■ EXERCISE GOAL: Retype each record below word for word. Leave the pictures out.

■ DATA PROVIDED:
....

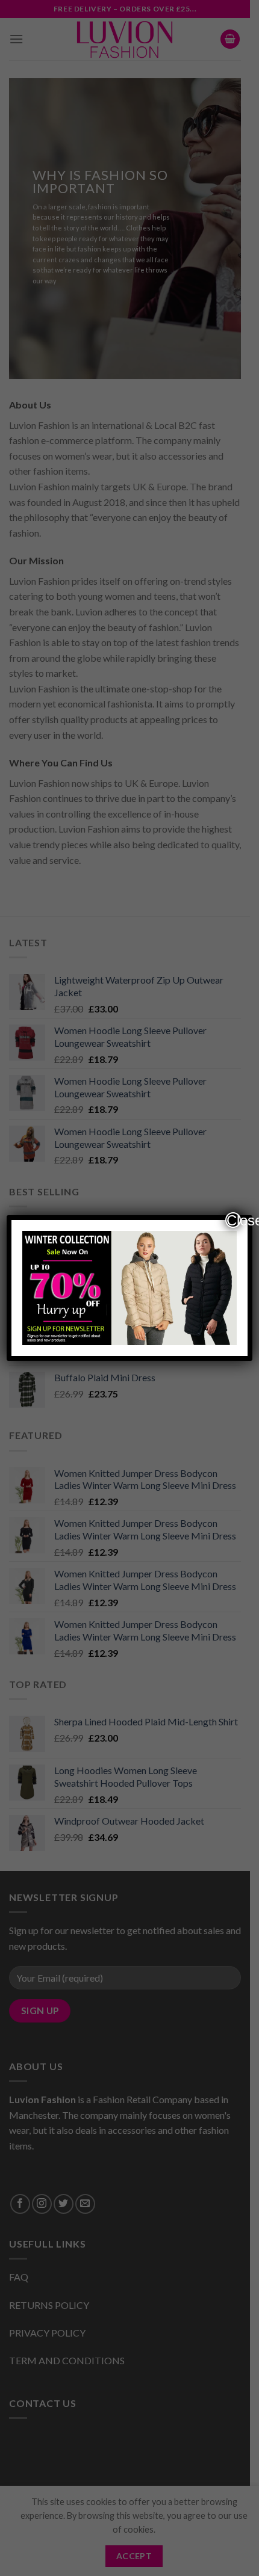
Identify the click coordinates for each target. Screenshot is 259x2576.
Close (233, 1220)
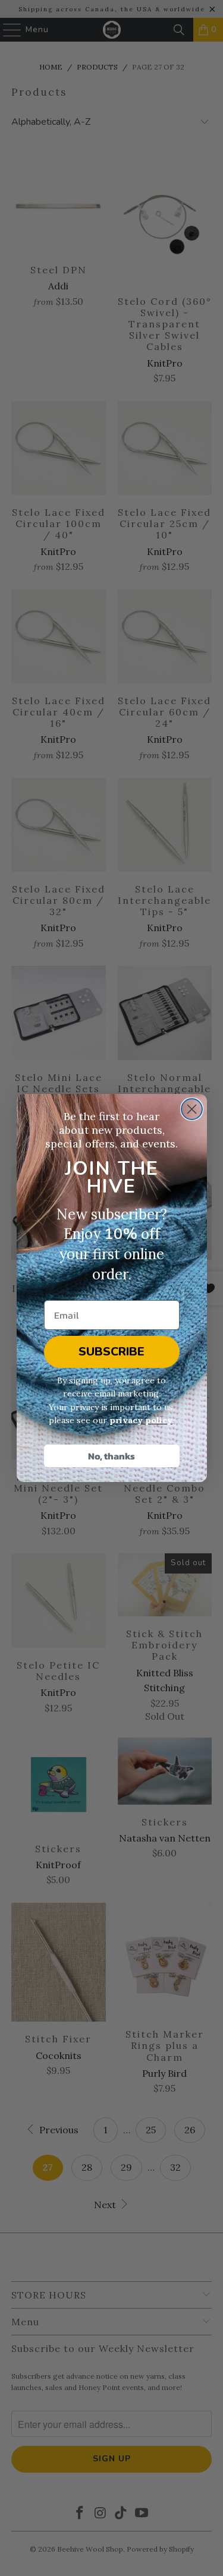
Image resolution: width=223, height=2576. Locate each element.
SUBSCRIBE (111, 1352)
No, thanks (111, 1456)
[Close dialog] (191, 1109)
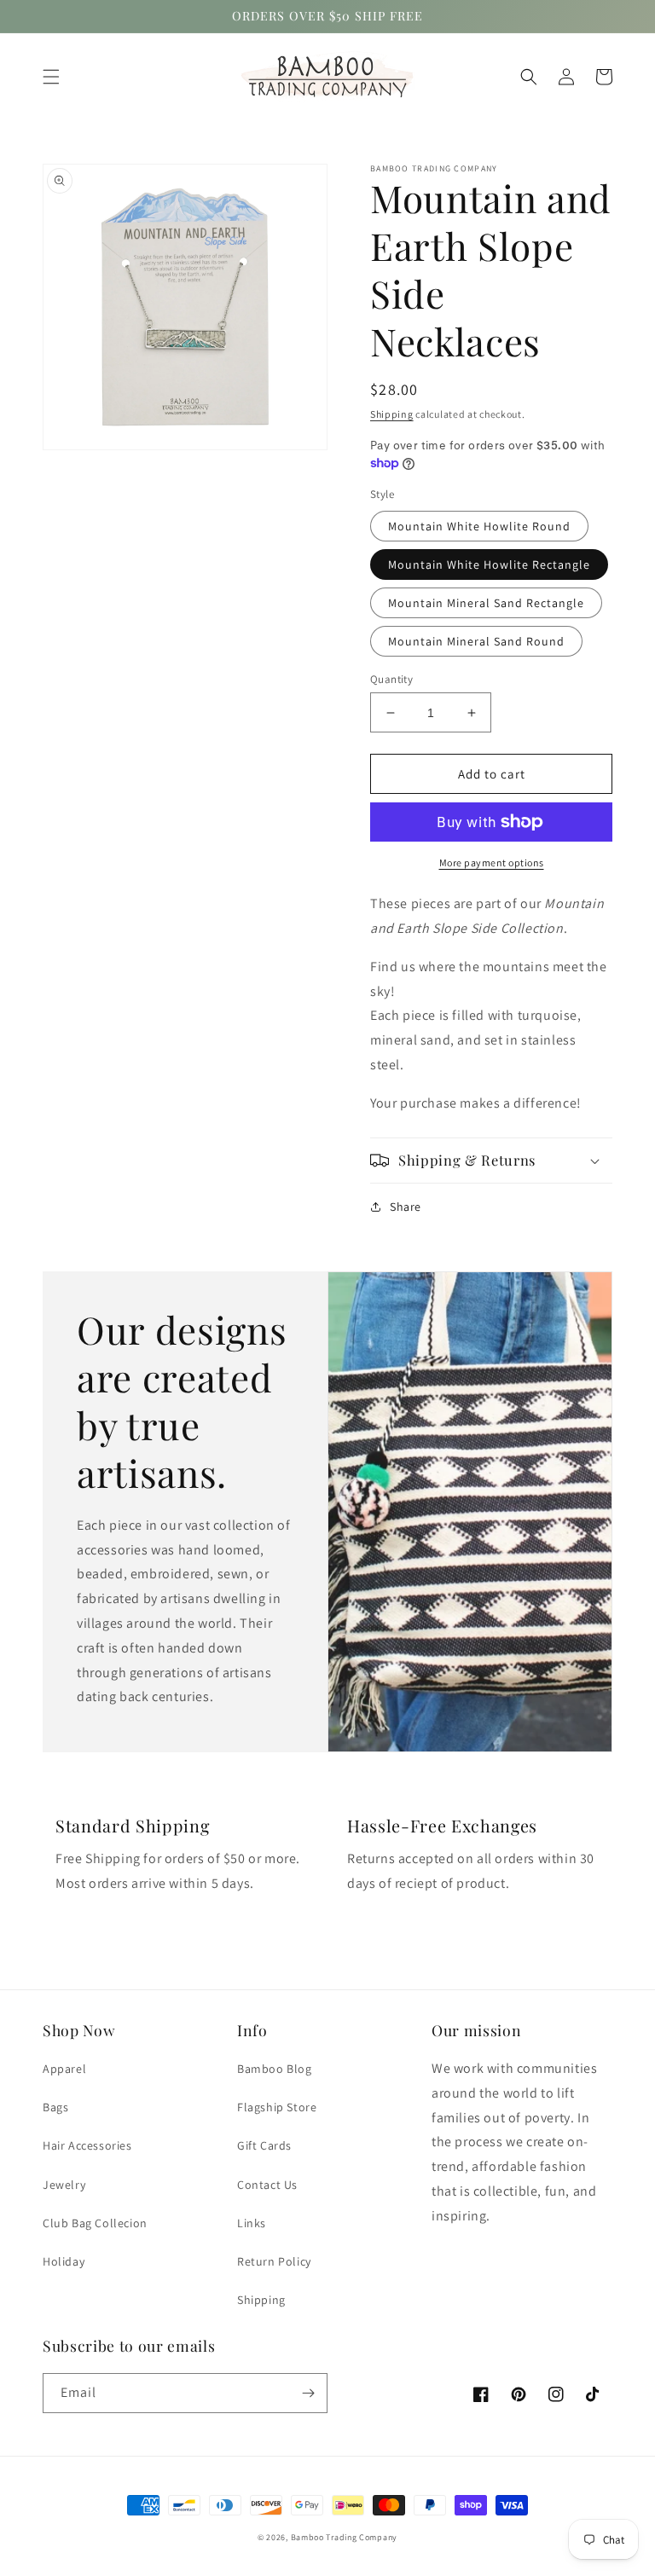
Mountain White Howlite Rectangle (489, 564)
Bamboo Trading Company (344, 2537)
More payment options (491, 862)
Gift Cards (264, 2145)
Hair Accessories (87, 2145)
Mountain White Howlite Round (479, 526)
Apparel (64, 2068)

....

■ YOUR RESPONSE:
Identify the click coordinates for each target. Screenshot is 259x2576.
Close (233, 1220)
Image resolution: width=223, height=2576. Locate each element.
SUBSCRIBE (111, 1352)
No, thanks (111, 1456)
[Close dialog] (191, 1109)
Mountain White Howlite Rectangle (489, 564)
Bamboo Trading Company (344, 2537)
More payment options (491, 862)
Gift Cards (264, 2145)
Hair Accessories (87, 2145)
Mountain White Howlite Round (479, 526)
Apparel (64, 2068)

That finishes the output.